# Suspention question



## Yardbuck (Feb 1, 2007)

Ok, i bought the Tempest that I mentioned in the last post for the body panals. But now I have another question regarding the differences in the suspention. The spring and shocks in my 67 goat could use to be replaced and the spings and shocks in the 67 Temest are in really good shape as far as I can tell. I'v tried to find them in a parts catalog but they only list them for the GTO and when I call to ask customer service no one is able to help, my local, well trusted and long time parts guy doesn't even know for sure.
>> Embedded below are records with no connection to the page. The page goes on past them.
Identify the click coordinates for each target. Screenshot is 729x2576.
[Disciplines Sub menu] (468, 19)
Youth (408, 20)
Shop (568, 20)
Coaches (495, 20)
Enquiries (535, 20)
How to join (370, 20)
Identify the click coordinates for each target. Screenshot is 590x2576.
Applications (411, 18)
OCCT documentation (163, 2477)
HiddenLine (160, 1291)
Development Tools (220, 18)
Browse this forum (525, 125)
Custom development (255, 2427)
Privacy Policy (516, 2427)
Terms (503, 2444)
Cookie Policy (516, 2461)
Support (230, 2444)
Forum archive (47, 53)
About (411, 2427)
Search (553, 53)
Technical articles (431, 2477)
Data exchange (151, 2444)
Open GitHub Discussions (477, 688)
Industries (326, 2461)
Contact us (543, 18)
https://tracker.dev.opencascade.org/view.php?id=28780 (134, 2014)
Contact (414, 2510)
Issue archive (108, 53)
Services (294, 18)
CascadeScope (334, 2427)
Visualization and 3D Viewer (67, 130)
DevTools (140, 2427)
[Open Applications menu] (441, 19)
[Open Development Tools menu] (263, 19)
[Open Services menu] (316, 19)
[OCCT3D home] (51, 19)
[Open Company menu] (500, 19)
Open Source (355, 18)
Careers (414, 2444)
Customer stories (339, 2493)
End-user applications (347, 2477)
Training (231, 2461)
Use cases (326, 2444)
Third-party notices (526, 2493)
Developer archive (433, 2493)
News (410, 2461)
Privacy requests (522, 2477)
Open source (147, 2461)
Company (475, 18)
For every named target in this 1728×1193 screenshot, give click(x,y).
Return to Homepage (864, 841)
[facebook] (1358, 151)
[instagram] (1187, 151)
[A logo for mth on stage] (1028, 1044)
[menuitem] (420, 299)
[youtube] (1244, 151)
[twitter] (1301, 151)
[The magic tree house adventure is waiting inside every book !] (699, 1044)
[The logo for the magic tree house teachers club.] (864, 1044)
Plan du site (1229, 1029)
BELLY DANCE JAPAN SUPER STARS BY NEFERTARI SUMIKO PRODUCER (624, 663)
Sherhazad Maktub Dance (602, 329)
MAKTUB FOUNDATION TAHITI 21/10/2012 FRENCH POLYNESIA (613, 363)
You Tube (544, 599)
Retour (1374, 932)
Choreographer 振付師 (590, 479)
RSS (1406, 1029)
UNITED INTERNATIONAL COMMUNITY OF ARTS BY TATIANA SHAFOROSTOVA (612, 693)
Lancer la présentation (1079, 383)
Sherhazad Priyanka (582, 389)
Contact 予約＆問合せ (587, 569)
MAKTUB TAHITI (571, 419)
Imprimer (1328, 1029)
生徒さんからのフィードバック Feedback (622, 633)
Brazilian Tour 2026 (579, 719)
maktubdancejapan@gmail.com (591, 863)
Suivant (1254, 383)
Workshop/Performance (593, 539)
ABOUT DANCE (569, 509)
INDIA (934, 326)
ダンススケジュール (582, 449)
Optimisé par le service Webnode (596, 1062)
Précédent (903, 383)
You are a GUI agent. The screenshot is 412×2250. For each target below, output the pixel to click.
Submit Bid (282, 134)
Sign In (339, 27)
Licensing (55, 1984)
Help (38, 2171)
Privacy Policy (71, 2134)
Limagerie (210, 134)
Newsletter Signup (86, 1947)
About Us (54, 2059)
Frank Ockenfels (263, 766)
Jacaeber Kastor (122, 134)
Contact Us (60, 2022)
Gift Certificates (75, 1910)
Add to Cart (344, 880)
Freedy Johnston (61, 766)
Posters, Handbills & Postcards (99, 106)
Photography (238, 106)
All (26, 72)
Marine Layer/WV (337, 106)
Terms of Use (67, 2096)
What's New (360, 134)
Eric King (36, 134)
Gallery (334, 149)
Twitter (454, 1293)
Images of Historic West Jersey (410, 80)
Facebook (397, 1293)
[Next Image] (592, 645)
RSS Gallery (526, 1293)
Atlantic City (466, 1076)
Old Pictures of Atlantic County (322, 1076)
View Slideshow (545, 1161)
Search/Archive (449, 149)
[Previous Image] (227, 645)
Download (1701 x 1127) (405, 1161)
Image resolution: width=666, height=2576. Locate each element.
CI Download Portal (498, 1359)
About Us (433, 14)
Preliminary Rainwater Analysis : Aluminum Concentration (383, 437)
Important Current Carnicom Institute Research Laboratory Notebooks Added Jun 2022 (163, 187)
He "thinks" that all the "A" body suspention was the same but isn't sure. So I figured I would ask the experts here. So my question is there any differences in the springs and shocks between the two cars? Does the wieght and engine size have anything to do with it? The GTO has the 400 of course and the Tempest has a 326, so the front end wieght can't be thet far off. Any help would be most appreciated. Just trying to save money anywhere I can.

Aaron


----------



## lars (Sep 28, 2004)

All GM A-Body suspension parts fully interchange, but spring rates were different for different models, options, engines and A/C versus non-A/C. The factory assembly manual shows all the various spring configurations that were available. You can interchange springs between Tempest and GTO with no problem - the GTO had a slightly higher spring rate but the same ride height.


----------



## 05GTO (Oct 6, 2004)

The spring rates on the 67 pontiac a-bodies are;

Front springs;
Tempest and Lemans 6 cylinder = 225
Tempest and Lemans w/326 = 275
GTO = 305

Rear springs;
Tempest and Lemans = 106
GTO= 122

GTO Dry weight = 3430 lbs.
Lemans/Tempest Dry weight = 3,140
with a 326 + 181 lbs.
with A/C + 124 lbs.
with P/S + 28 lbs
with P/B + 10 lbs
with P/windows + 21 lbs
Turbo hydro-matic tranny + 50lbs (GTO)

If the Tempest was fully optioned with a 326 and the GTO had no options I don't think it would be a problem to use the tempest springs on the goat.


----------